All of the data beneath this instruction is to be transcribed word for word.

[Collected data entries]
================

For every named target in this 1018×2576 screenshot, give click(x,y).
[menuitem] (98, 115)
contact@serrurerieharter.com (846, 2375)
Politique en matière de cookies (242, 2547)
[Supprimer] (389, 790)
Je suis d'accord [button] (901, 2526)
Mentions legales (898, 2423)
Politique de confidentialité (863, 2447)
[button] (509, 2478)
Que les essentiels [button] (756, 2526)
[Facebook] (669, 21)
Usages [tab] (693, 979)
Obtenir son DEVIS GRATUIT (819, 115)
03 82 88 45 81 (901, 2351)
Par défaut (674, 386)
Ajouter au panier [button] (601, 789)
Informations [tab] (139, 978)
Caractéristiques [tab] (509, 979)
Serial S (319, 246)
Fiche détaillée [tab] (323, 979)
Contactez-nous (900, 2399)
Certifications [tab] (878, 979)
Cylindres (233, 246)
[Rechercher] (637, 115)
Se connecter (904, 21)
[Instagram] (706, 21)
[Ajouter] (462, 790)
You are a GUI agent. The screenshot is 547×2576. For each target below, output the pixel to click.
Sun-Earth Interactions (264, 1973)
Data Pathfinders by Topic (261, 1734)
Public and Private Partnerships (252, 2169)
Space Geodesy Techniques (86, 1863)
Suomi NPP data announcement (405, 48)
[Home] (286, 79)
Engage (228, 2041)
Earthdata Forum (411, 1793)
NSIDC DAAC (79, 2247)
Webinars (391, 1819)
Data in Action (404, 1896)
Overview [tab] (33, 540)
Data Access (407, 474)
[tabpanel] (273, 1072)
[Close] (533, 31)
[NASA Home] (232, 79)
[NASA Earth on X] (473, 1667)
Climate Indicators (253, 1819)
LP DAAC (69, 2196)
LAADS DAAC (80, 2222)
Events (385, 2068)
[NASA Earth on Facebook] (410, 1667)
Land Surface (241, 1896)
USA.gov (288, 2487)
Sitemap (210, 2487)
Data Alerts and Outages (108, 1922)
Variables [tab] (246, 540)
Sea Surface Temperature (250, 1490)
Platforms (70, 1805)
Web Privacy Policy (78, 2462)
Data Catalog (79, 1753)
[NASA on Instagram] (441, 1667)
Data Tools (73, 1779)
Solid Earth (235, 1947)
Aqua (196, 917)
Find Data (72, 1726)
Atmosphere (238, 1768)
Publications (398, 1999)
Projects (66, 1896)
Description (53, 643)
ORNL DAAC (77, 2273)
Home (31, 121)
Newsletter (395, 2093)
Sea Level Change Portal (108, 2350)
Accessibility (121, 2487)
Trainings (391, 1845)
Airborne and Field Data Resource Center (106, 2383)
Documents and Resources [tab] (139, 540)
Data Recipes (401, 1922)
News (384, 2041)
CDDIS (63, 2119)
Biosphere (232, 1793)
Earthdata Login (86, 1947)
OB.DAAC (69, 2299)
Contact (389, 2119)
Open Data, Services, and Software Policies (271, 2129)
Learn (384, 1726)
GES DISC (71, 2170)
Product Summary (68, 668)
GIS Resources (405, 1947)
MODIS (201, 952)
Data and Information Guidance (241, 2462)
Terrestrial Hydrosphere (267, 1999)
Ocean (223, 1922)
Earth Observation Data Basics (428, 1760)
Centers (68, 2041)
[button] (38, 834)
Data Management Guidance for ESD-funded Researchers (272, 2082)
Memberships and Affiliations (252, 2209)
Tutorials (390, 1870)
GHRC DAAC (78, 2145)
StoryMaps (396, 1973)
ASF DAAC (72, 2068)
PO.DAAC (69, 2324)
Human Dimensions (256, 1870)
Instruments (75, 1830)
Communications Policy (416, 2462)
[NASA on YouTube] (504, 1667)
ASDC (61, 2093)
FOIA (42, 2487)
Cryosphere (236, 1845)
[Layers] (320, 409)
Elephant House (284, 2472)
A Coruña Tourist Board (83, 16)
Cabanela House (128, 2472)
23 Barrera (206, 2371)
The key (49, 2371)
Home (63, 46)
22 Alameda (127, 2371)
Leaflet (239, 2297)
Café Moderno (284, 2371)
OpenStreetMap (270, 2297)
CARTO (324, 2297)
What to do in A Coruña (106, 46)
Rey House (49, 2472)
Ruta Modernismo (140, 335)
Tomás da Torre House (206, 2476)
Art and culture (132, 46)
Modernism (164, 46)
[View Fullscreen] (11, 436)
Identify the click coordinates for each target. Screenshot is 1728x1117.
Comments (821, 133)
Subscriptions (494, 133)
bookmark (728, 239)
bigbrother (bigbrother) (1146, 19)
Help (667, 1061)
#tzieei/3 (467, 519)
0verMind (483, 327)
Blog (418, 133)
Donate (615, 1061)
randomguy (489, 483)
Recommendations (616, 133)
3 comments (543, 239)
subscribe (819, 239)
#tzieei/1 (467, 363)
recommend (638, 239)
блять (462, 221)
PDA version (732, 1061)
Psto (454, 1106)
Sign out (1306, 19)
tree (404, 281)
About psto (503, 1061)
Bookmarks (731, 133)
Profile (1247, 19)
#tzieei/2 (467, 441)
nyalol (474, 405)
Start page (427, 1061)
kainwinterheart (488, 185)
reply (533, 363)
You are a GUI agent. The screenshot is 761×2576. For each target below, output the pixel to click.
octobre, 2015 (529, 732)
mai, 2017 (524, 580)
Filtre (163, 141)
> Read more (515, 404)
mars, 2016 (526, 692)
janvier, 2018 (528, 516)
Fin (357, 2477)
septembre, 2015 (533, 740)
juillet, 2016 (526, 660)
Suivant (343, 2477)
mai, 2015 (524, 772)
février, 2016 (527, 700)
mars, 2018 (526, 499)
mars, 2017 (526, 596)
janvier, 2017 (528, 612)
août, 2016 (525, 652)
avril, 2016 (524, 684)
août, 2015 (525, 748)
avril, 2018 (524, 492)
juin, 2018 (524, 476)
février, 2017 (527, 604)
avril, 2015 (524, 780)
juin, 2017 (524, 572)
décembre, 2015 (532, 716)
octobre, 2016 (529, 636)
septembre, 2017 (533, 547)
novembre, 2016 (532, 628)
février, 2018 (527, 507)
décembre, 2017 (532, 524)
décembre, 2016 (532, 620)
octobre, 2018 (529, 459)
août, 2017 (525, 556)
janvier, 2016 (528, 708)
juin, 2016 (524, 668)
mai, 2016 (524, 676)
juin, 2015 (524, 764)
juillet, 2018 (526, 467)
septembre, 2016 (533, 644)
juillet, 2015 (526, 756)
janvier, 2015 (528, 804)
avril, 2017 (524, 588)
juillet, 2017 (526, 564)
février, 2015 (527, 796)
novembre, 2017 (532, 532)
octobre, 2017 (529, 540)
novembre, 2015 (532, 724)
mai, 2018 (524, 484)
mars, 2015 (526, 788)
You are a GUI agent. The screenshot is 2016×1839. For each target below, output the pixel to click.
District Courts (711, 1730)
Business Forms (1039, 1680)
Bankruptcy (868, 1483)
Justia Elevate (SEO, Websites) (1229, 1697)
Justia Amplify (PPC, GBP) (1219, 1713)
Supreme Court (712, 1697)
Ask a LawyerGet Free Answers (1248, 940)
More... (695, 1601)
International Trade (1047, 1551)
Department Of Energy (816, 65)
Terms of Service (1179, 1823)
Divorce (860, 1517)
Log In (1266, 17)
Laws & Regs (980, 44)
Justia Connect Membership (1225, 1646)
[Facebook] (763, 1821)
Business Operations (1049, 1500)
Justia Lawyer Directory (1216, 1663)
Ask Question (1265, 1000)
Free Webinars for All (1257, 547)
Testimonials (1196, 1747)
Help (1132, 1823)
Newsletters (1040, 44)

================

● Written response
For every named target in this 1018×2576 screenshot, give click(x,y).
[menuitem] (98, 115)
contact@serrurerieharter.com (846, 2375)
Politique en matière de cookies (242, 2547)
[Supprimer] (389, 790)
Je suis d'accord [button] (901, 2526)
Mentions legales (898, 2423)
Politique de confidentialité (863, 2447)
[button] (509, 2478)
Que les essentiels [button] (756, 2526)
[Facebook] (669, 21)
Usages [tab] (693, 979)
Obtenir son DEVIS GRATUIT (819, 115)
03 82 88 45 81 (901, 2351)
Par défaut (674, 386)
Ajouter au panier [button] (601, 789)
Informations [tab] (139, 978)
Caractéristiques [tab] (509, 979)
Serial S (319, 246)
Fiche détaillée [tab] (323, 979)
Contactez-nous (900, 2399)
Certifications [tab] (878, 979)
Cylindres (233, 246)
[Rechercher] (637, 115)
Se connecter (904, 21)
[Instagram] (706, 21)
[Ajouter] (462, 790)
You are a GUI agent. The screenshot is 547×2576. For each target below, output the pixel to click.
Sun-Earth Interactions (264, 1973)
Data Pathfinders by Topic (261, 1734)
Public and Private Partnerships (252, 2169)
Space Geodesy Techniques (86, 1863)
Suomi NPP data announcement (405, 48)
[Home] (286, 79)
Engage (228, 2041)
Earthdata Forum (411, 1793)
NSIDC DAAC (79, 2247)
Webinars (391, 1819)
Data in Action (404, 1896)
Overview [tab] (33, 540)
Data Access (407, 474)
[tabpanel] (273, 1072)
[Close] (533, 31)
[NASA Home] (232, 79)
[NASA Earth on X] (473, 1667)
Climate Indicators (253, 1819)
LP DAAC (69, 2196)
LAADS DAAC (80, 2222)
Events (385, 2068)
[NASA Earth on Facebook] (410, 1667)
Land Surface (241, 1896)
USA.gov (288, 2487)
Sitemap (210, 2487)
Data Alerts and Outages (108, 1922)
Variables [tab] (246, 540)
Sea Surface Temperature (250, 1490)
Platforms (70, 1805)
Web Privacy Policy (78, 2462)
Data Catalog (79, 1753)
[NASA on Instagram] (441, 1667)
Data Tools (73, 1779)
Solid Earth (235, 1947)
Aqua (196, 917)
Find Data (72, 1726)
Atmosphere (238, 1768)
Publications (398, 1999)
Projects (66, 1896)
Description (53, 643)
ORNL DAAC (77, 2273)
Home (31, 121)
Newsletter (395, 2093)
Sea Level Change Portal (108, 2350)
Accessibility (121, 2487)
Trainings (391, 1845)
Airborne and Field Data Resource Center (106, 2383)
Documents and Resources [tab] (139, 540)
Data Recipes (401, 1922)
News (384, 2041)
CDDIS (63, 2119)
Biosphere (232, 1793)
Earthdata Login (86, 1947)
OB.DAAC (69, 2299)
Contact (389, 2119)
Open Data, Services, and Software Policies (271, 2129)
Learn (384, 1726)
GES DISC (71, 2170)
Product Summary (68, 668)
GIS Resources (405, 1947)
MODIS (201, 952)
Data and Information Guidance (241, 2462)
Terrestrial Hydrosphere (267, 1999)
Ocean (223, 1922)
Earth Observation Data Basics (428, 1760)
Centers (68, 2041)
[button] (38, 834)
Data Management Guidance for ESD-funded Researchers (272, 2082)
Memberships and Affiliations (252, 2209)
Tutorials (390, 1870)
GHRC DAAC (78, 2145)
StoryMaps (396, 1973)
ASF DAAC (72, 2068)
PO.DAAC (69, 2324)
Human Dimensions (256, 1870)
Instruments (75, 1830)
Communications Policy (416, 2462)
[NASA on YouTube] (504, 1667)
ASDC (61, 2093)
FOIA (42, 2487)
Cryosphere (236, 1845)
[Layers] (320, 409)
Elephant House (284, 2472)
A Coruña Tourist Board (83, 16)
Cabanela House (128, 2472)
23 Barrera (206, 2371)
The key (49, 2371)
Home (63, 46)
22 Alameda (127, 2371)
Leaflet (239, 2297)
Café Moderno (284, 2371)
OpenStreetMap (270, 2297)
CARTO (324, 2297)
What to do in A Coruña (106, 46)
Rey House (49, 2472)
Ruta Modernismo (140, 335)
Tomás da Torre House (206, 2476)
Art and culture (132, 46)
Modernism (164, 46)
[View Fullscreen] (11, 436)
Identify the click coordinates for each target. Screenshot is 1728x1117.
Comments (821, 133)
Subscriptions (494, 133)
bookmark (728, 239)
bigbrother (bigbrother) (1146, 19)
Help (667, 1061)
#tzieei/3 (467, 519)
0verMind (483, 327)
Blog (418, 133)
Donate (615, 1061)
randomguy (489, 483)
Recommendations (616, 133)
3 comments (543, 239)
subscribe (819, 239)
#tzieei/1 (467, 363)
recommend (638, 239)
блять (462, 221)
PDA version (732, 1061)
Psto (454, 1106)
Sign out (1306, 19)
tree (404, 281)
About psto (503, 1061)
Bookmarks (731, 133)
Profile (1247, 19)
#tzieei/2 (467, 441)
nyalol (474, 405)
Start page (427, 1061)
kainwinterheart (488, 185)
reply (533, 363)
You are a GUI agent. The screenshot is 761×2576. For each target below, output the pixel to click.
octobre, 2015 (529, 732)
mai, 2017 (524, 580)
Filtre (163, 141)
> Read more (515, 404)
mars, 2016 (526, 692)
janvier, 2018 (528, 516)
Fin (357, 2477)
septembre, 2015 (533, 740)
juillet, 2016 (526, 660)
Suivant (343, 2477)
mai, 2015 (524, 772)
février, 2016 (527, 700)
mars, 2018 (526, 499)
mars, 2017 (526, 596)
janvier, 2017 (528, 612)
août, 2016 (525, 652)
avril, 2016 (524, 684)
août, 2015 (525, 748)
avril, 2018 (524, 492)
juin, 2018 (524, 476)
février, 2017 (527, 604)
avril, 2015 (524, 780)
juin, 2017 (524, 572)
décembre, 2015 (532, 716)
octobre, 2016 (529, 636)
septembre, 2017 (533, 547)
novembre, 2016 (532, 628)
février, 2018 (527, 507)
décembre, 2017 (532, 524)
décembre, 2016 (532, 620)
octobre, 2018 (529, 459)
août, 2017 (525, 556)
janvier, 2016 (528, 708)
juin, 2016 (524, 668)
mai, 2016 (524, 676)
juin, 2015 (524, 764)
juillet, 2018 (526, 467)
septembre, 2016 (533, 644)
juillet, 2015 (526, 756)
janvier, 2015 (528, 804)
avril, 2017 (524, 588)
juillet, 2017 (526, 564)
février, 2015 (527, 796)
novembre, 2017 (532, 532)
octobre, 2017 (529, 540)
novembre, 2015 (532, 724)
mai, 2018 (524, 484)
mars, 2015 (526, 788)
You are a GUI agent. The screenshot is 2016×1839. For each target below, output the pixel to click.
District Courts (711, 1730)
Business Forms (1039, 1680)
Bankruptcy (868, 1483)
Justia Elevate (SEO, Websites) (1229, 1697)
Justia Amplify (PPC, GBP) (1219, 1713)
Supreme Court (712, 1697)
Ask a LawyerGet Free Answers (1248, 940)
More... (695, 1601)
International Trade (1047, 1551)
Department Of Energy (816, 65)
Terms of Service (1179, 1823)
Divorce (860, 1517)
Log In (1266, 17)
Laws & Regs (980, 44)
Justia Connect Membership (1225, 1646)
[Facebook] (763, 1821)
Business Operations (1049, 1500)
Justia Lawyer Directory (1216, 1663)
Ask Question (1265, 1000)
Free Webinars for All (1257, 547)
Testimonials (1196, 1747)
Help (1132, 1823)
Newsletters (1040, 44)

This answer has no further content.